• _Required work_: Produce an exact copy of the data below.

• _Material for this task_:
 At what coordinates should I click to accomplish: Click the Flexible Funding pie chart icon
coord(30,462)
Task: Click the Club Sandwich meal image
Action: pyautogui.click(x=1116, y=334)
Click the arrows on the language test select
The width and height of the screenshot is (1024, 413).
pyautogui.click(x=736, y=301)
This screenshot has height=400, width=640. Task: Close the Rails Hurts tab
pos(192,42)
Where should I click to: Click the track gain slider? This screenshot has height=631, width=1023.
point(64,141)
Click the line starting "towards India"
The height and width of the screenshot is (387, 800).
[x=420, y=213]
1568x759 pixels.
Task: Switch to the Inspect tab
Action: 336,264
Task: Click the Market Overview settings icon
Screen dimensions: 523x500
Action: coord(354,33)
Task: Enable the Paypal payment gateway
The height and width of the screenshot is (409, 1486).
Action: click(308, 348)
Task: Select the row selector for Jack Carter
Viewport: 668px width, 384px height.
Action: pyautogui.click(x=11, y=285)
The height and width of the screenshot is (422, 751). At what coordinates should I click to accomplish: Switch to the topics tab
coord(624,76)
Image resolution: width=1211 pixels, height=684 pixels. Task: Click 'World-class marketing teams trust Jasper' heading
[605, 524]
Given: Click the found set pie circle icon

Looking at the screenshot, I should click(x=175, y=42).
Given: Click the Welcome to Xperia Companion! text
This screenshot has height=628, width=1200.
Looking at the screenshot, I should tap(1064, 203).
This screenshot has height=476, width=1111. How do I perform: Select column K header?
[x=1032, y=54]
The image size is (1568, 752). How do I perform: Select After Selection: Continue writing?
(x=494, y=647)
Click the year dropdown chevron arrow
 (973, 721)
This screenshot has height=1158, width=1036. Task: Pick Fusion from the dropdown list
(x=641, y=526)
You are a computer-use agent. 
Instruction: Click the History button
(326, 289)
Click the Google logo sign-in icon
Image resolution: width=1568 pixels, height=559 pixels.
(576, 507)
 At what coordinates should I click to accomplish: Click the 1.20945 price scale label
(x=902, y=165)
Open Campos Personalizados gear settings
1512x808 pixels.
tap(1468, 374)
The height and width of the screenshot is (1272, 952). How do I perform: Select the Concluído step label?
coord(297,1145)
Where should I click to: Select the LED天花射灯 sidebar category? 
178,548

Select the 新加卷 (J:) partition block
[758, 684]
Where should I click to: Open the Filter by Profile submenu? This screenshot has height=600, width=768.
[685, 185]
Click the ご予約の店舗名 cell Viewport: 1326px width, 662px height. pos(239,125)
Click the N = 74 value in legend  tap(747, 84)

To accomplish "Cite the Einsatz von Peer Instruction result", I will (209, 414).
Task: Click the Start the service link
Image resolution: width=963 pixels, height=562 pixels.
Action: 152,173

• _Exercise answer_:
 At what coordinates should I click to accomplish: Click the Flexible Funding pie chart icon
coord(30,462)
Task: Click the Club Sandwich meal image
Action: pyautogui.click(x=1116, y=334)
Click the arrows on the language test select
The width and height of the screenshot is (1024, 413).
pyautogui.click(x=736, y=301)
This screenshot has height=400, width=640. Task: Close the Rails Hurts tab
pos(192,42)
Where should I click to: Click the track gain slider? This screenshot has height=631, width=1023.
point(64,141)
Click the line starting "towards India"
The height and width of the screenshot is (387, 800).
[x=420, y=213]
1568x759 pixels.
Task: Switch to the Inspect tab
Action: 336,264
Task: Click the Market Overview settings icon
Screen dimensions: 523x500
Action: coord(354,33)
Task: Enable the Paypal payment gateway
The height and width of the screenshot is (409, 1486).
Action: click(308, 348)
Task: Select the row selector for Jack Carter
Viewport: 668px width, 384px height.
Action: pyautogui.click(x=11, y=285)
The height and width of the screenshot is (422, 751). At what coordinates should I click to accomplish: Switch to the topics tab
coord(624,76)
Image resolution: width=1211 pixels, height=684 pixels. Task: Click 'World-class marketing teams trust Jasper' heading
[605, 524]
Given: Click the found set pie circle icon

Looking at the screenshot, I should click(x=175, y=42).
Given: Click the Welcome to Xperia Companion! text
This screenshot has height=628, width=1200.
Looking at the screenshot, I should tap(1064, 203).
This screenshot has height=476, width=1111. How do I perform: Select column K header?
[x=1032, y=54]
The image size is (1568, 752). How do I perform: Select After Selection: Continue writing?
(x=494, y=647)
Click the year dropdown chevron arrow
 (973, 721)
This screenshot has height=1158, width=1036. Task: Pick Fusion from the dropdown list
(x=641, y=526)
You are a computer-use agent. 
Instruction: Click the History button
(326, 289)
Click the Google logo sign-in icon
Image resolution: width=1568 pixels, height=559 pixels.
(576, 507)
 At what coordinates should I click to accomplish: Click the 1.20945 price scale label
(x=902, y=165)
Open Campos Personalizados gear settings
1512x808 pixels.
tap(1468, 374)
The height and width of the screenshot is (1272, 952). How do I perform: Select the Concluído step label?
coord(297,1145)
Where should I click to: Select the LED天花射灯 sidebar category? 
178,548

Select the 新加卷 (J:) partition block
[758, 684]
Where should I click to: Open the Filter by Profile submenu? This screenshot has height=600, width=768.
[685, 185]
Click the ご予約の店舗名 cell Viewport: 1326px width, 662px height. pos(239,125)
Click the N = 74 value in legend  tap(747, 84)

To accomplish "Cite the Einsatz von Peer Instruction result", I will (209, 414).
Task: Click the Start the service link
Image resolution: width=963 pixels, height=562 pixels.
Action: 152,173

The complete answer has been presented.